Help is available at these painful moments. If you are severely depressed and are having suicidal thoughts, contact your primary care doctor, psychiatrist, or licensed therapist immediately. The National Suicide Prevention Lifeline is also available any time and can be reached via their website or by calling (800) 273-TALK. If you are unable to control the urge to harm yourself, or have already harmed yourself in some way, call 911 or go to the emergency room right away. Additional emergency resources can be found here

Risk Factors of Severe Depression

Depression is caused by a combination of genetic, biological, environmental, and psychological factors, according to the National Institute of Mental Health. Symptoms can occur in combination with other serious illnesses such as diabetes, cancer, and heart disease (among others), and medications may also cause side effects that contribute to feelings of depression. 

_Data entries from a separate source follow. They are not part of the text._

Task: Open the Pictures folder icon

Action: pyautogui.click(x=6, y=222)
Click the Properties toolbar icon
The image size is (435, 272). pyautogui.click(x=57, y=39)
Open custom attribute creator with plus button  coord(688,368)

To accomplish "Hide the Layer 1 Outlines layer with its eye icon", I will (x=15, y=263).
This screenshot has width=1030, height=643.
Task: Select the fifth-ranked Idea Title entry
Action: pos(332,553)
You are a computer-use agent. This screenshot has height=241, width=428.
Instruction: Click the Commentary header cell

The most common causes and risk factors of depression include:

  • Personal or family history of depression
  • Brain chemistry
  • Biological differences
  • Major life trauma or stress
  • Hormones

Regardless of the cause of your severe depression, there are treatments available.

Treating Severe Depression

Depression may make you feel hopeless, but even in severe cases, depression is treatable. The key? The earlier treatment begins, the more effective it often is. The most common treatments for depression include medications, psychotherapy, or a combination of the two. Sometimes, treatment doesn’t mean you need to take medication for the rest of your life, as therapy and lifestyle modifications also play a crucial role in managing severe depression.

There are also basic strategies to help prevent depression based on lifestyle choices in combination with regular therapy and medication. Try to take steps to control stress and increase resilience when possible. In times of crisis, reach out to family and friends for support during challenging moments. Seek treatment at the earliest signs of a problem to prevent depression from worsening, while also sticking with long-term maintenance or treatments prescribed by medical professionals. These steps can help lessen the blow of severe depression and help you move past feelings of paralysis.

Remember that depression is a very common condition in the U.S., and across the globe, with tell-tale signs and symptoms of severe forms that can help an individual receive an accurate diagnosis from a trained medical professional or a licensed online therapist

While the causes and risk factors can make some more susceptible than others, no one is immune to experiencing depression. Always remember, however, that help is available and treatment is always an option.